**ABOUT THIS EXERCISE**
Please copy the leading lines of the entries below exactly, concluding with the line in which "Select the ゲーム category tab" occurs.

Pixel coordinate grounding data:
========================

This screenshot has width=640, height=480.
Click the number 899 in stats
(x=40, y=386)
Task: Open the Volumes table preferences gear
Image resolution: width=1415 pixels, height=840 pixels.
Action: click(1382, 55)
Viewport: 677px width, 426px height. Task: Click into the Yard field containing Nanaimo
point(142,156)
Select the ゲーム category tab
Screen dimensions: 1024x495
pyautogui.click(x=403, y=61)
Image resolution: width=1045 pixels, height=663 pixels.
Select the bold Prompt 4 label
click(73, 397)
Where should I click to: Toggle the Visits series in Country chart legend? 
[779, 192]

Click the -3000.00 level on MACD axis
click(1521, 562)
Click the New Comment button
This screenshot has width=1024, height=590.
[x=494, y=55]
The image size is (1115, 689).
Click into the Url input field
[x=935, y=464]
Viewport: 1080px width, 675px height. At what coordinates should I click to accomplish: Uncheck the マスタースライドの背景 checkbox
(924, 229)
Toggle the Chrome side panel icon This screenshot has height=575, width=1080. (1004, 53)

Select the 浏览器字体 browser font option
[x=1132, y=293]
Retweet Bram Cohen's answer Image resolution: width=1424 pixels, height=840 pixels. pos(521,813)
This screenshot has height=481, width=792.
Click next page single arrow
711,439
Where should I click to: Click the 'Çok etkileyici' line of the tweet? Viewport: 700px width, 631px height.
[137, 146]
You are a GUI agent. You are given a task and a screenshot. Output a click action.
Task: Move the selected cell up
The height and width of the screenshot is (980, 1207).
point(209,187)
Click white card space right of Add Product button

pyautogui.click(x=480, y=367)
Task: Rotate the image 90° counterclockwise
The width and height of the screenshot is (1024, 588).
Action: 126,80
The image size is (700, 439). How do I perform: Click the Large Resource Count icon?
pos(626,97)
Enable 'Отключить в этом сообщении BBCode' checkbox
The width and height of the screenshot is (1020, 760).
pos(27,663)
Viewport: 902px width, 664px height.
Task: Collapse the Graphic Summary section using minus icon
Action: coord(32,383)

========================

**ANSWER SPACE**
This screenshot has width=640, height=480.
Click the number 899 in stats
(x=40, y=386)
Task: Open the Volumes table preferences gear
Image resolution: width=1415 pixels, height=840 pixels.
Action: click(1382, 55)
Viewport: 677px width, 426px height. Task: Click into the Yard field containing Nanaimo
point(142,156)
Select the ゲーム category tab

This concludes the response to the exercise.